(Exercise materials begins)

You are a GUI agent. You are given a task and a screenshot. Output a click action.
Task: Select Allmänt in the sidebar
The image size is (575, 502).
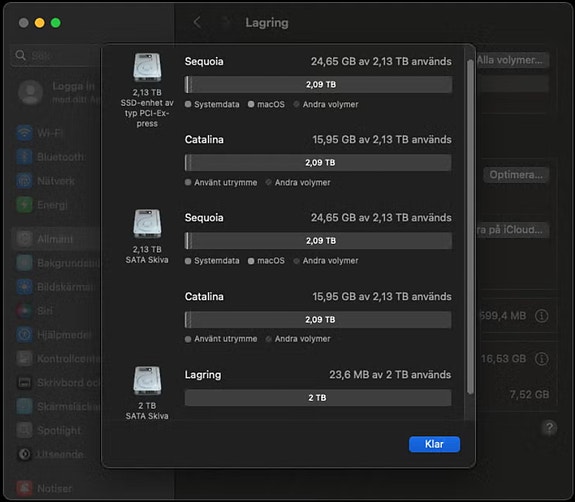[x=55, y=239]
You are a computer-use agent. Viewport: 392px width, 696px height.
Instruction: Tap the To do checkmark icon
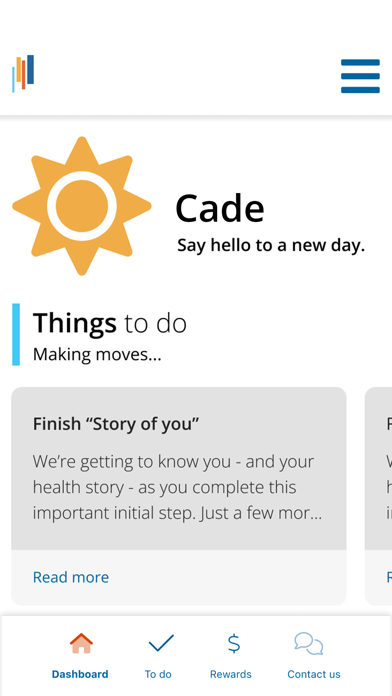coord(161,644)
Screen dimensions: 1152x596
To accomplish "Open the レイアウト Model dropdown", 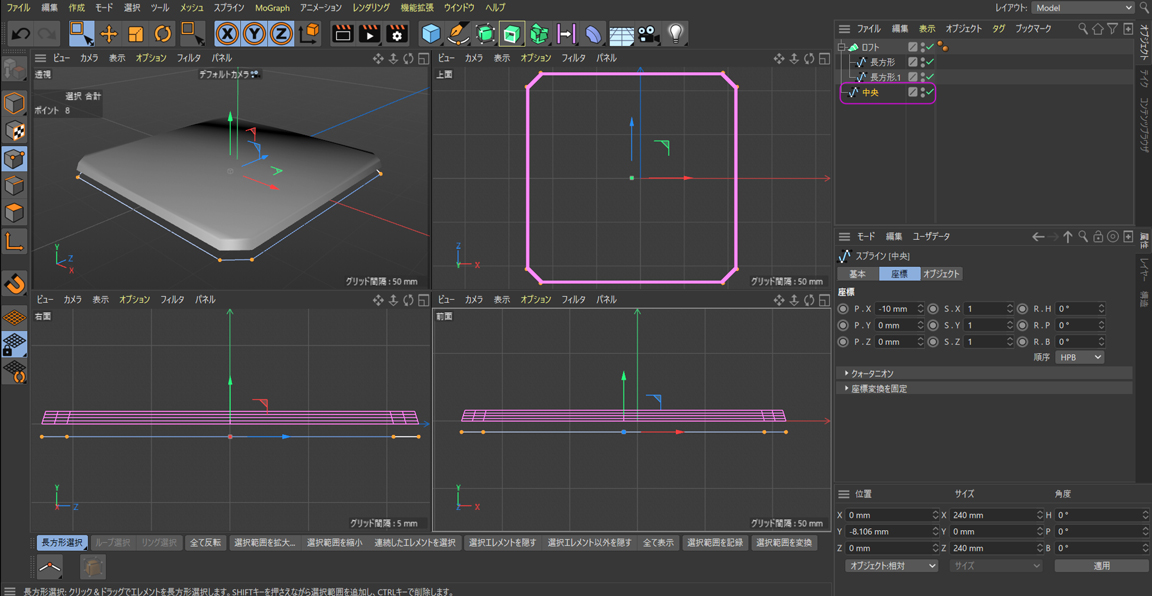I will [1083, 8].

(Exercise materials ends)

## Exercise details
For each line of the entries that holds the word "agent", pull that line out.

## Response to this exercise
You are a GUI agent. You are given a task and a screenshot. Output a click action.
You are a computer-use agent. Viewport: 392px width, 696px height.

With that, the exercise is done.